* _Your instructions_: Where a line in the records below includes "Locate", pull that line out.

* _Pixel coordinate grounding data_:
◇ ◇ ◇ ◇ ◇ ◇ ◇
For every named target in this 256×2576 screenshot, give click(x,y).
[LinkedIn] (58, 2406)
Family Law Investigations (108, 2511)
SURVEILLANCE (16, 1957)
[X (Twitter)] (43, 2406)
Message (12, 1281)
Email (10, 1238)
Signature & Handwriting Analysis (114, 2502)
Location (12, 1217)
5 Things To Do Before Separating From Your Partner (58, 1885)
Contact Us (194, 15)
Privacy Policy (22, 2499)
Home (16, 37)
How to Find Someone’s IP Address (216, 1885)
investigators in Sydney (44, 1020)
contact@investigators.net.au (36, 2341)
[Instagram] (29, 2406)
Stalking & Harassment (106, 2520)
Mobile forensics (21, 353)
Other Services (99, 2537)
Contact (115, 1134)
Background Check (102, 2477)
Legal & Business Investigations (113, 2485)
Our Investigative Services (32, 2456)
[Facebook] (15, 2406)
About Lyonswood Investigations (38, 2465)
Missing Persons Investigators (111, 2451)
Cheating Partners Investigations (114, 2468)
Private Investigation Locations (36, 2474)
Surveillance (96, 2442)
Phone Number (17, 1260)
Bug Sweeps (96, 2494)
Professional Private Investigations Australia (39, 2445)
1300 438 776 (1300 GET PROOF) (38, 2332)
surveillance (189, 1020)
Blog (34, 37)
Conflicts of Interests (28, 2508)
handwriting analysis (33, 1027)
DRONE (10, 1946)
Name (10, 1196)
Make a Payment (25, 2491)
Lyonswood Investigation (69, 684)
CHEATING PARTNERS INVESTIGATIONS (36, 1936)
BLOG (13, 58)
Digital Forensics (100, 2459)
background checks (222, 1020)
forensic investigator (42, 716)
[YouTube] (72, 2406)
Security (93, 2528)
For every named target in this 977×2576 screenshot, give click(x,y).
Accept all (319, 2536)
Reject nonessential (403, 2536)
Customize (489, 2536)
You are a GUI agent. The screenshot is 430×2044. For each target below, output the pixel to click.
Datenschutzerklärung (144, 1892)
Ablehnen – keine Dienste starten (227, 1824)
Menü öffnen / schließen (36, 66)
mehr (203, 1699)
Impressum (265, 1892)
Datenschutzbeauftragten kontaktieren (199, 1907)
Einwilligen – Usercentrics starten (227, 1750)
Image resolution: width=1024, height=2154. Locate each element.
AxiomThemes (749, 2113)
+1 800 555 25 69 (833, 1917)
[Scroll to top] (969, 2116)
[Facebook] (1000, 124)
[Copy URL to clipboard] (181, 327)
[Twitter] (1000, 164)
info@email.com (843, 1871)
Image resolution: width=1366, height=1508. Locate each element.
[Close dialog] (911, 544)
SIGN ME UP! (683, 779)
◇ ◇ ◇ ◇ ◇ ◇ ◇
* _Written answer_:
Image resolution: width=1024, height=2154. Locate each element.
Image resolution: width=1366, height=1508. Locate each element.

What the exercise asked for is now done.